[Stored data]

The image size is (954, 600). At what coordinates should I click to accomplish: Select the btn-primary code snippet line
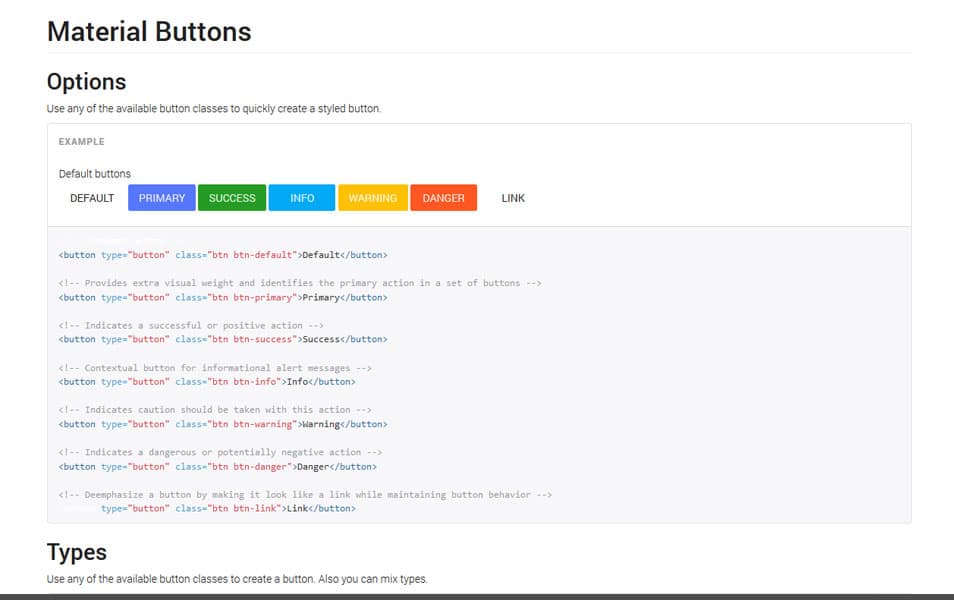tap(222, 297)
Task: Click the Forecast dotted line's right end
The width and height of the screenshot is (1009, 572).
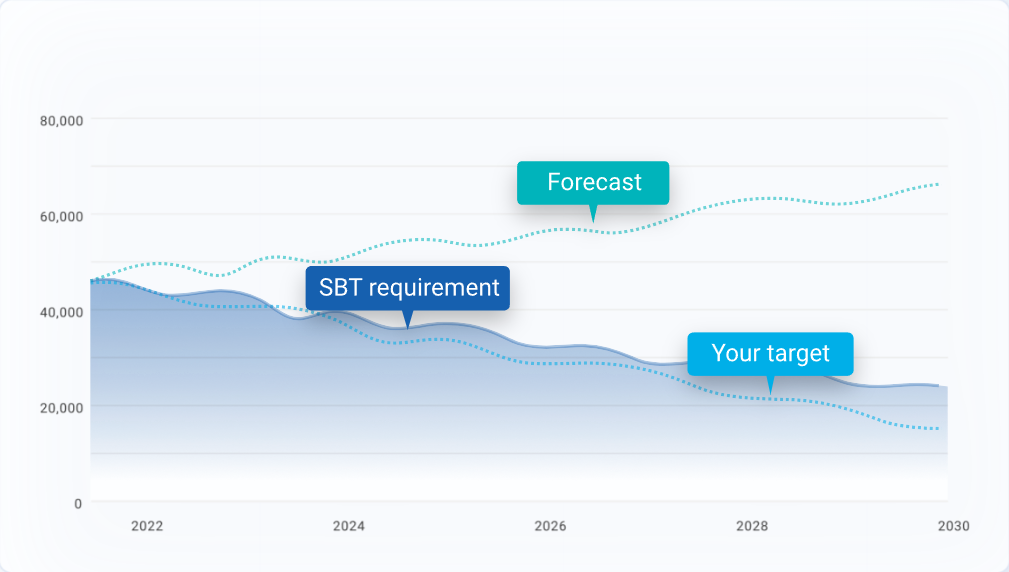Action: tap(937, 184)
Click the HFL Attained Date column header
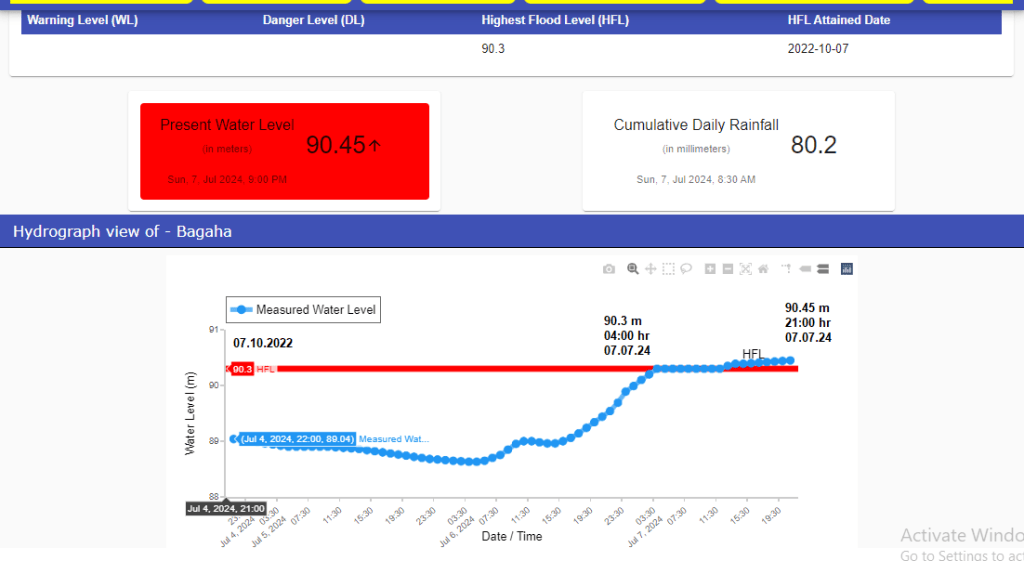1024x561 pixels. pos(838,20)
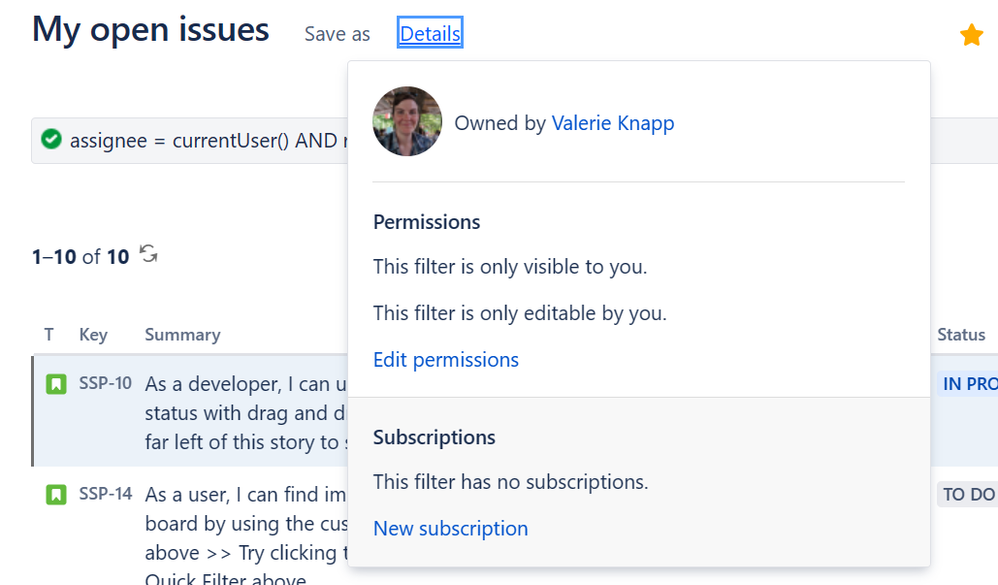This screenshot has height=585, width=998.
Task: Click the SSP-10 story type icon
Action: click(x=56, y=384)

[/Stored data]

» **Try it**
All entries must come back exactly as written, though without their pictures.

» **Expected answer**
The image size is (954, 600). At what coordinates should I click to accomplish: Select the btn-primary code snippet line
tap(222, 297)
Task: Click the Forecast dotted line's right end
The width and height of the screenshot is (1009, 572).
Action: tap(937, 184)
Click the HFL Attained Date column header
1024x561 pixels. pos(838,20)
This screenshot has height=585, width=998.
Task: Click the SSP-10 story type icon
Action: click(x=56, y=384)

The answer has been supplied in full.